YOUR TASKS.
A – Answer these from the text on India's defense production:
(i) What annual turnover does India aim to reach by 2025?
(ii) At what yearly rate did Singh say the Indian defense industry needs to grow?
(iii) How much do direct orders to private companies account for?
B – Using the text on India's defense production, decide whether each statement is true, and support each answer with a quote:
(i) Rajnath Singh was appointed defense minister in May.
(ii) Less than half of India's current annual defense production comes from private manufacturers.
(iii) The public sector outsources about 40 percent of its production to private firms.
C – Retype the text on India's defense production from "Singh, who expects" up to and including "to private firms.".

With defence budget stagnating and government agencies lagging in building weapon systems, India needs the private sector to fill up the production vacuum

India aims to become one of the world’s top-five defence producers, with an annual turnover of $26 billion (Rs 1.85 trillion), by 2025. The ambitious target gives India’s aerospace and defence industry just six years to more than double its current annual turnover of Rs 80,000 crore. Defence Minister Rajnath Singh expects growth to be driven by the private sector. With defence budget stagnating and government agencies lagging in building weapon systems, India needs the private sector to fill up the production vacuum. The government has reformed policy, so now it’s for private companies to deliver.

Since his appointment as defence minister in May, Rajnath Singh and his ministry’s officials have held a flurry of meetings with public- and private-sector defence companies. In these, the Ministry of Defence (MoD) has urged private firms to ‘Make in India’, so as to meet the indigenous production targets set out in the Defence Production Policy of 2018 (DPrP 2018). This policy explicitly aims to make India one of the world’s top-five defence producers, with an annual turnover of $26 billion (Rs 1.85 trillion), by 2025.

The ambitious target gives India’s aerospace and defence industry just six years to more than double its current annual turnover of Rs 80,000 crore. “For this, Indian defence industry needs to grow at the rate of 15 per cent per annum,” Singh told an industry gathering on September 17.

Singh, who expects growth to be driven by the private sector, pointed out that more than half of India’s current annual defence production of Rs 80,000 crore already came from private manufacturers. Of this, direct orders to private companies account for Rs 16,000 crore. In addition, the public sector outsources about 40 per cent of its production to private firms.

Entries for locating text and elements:
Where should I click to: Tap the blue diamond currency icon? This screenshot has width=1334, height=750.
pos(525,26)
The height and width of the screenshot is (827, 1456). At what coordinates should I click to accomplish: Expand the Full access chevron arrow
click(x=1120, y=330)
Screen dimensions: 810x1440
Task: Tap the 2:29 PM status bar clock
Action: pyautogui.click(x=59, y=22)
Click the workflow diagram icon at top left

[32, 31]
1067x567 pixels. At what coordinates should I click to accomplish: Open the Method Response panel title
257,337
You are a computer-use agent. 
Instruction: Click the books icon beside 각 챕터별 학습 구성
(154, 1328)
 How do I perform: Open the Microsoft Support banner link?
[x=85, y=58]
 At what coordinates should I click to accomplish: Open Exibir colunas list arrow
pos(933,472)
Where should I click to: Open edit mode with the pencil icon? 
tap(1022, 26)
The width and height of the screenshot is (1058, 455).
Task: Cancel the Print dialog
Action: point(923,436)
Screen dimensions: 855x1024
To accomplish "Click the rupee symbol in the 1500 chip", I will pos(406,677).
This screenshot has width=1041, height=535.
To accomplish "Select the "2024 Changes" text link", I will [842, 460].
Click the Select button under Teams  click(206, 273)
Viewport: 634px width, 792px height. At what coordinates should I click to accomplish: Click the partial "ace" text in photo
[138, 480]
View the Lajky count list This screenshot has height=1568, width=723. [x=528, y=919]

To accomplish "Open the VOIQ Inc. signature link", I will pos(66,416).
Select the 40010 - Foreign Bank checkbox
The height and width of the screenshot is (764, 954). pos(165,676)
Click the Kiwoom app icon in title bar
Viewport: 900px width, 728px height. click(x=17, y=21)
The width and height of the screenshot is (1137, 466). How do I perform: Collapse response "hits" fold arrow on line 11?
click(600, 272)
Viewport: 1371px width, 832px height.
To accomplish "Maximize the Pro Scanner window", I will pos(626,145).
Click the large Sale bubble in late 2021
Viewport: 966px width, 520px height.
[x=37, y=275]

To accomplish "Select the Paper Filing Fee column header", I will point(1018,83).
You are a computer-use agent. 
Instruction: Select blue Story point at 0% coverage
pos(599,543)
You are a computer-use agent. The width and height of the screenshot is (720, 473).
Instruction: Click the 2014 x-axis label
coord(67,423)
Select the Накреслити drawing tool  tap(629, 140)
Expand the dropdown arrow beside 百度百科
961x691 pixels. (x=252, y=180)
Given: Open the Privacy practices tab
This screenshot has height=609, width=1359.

TASK RESPONSES.
A –
(i) $26 billion (Rs 1.85 trillion)
(ii) 15 per cent per annum
(iii) Rs 16,000 crore

B –
(i) Yes: "Since his appointment as defence minister in May"
(ii) No: "more than half of India’s current annual defence production of Rs 80,000 crore already came from private manufacturers"
(iii) Yes: "the public sector outsources about 40 per cent of its production to private firms"

C –
Singh, who expects growth to be driven by the private sector, pointed out that more than half of India’s current annual defence production of Rs 80,000 crore already came from private manufacturers. Of this, direct orders to private companies account for Rs 16,000 crore. In addition, the public sector outsources about 40 per cent of its production to private firms.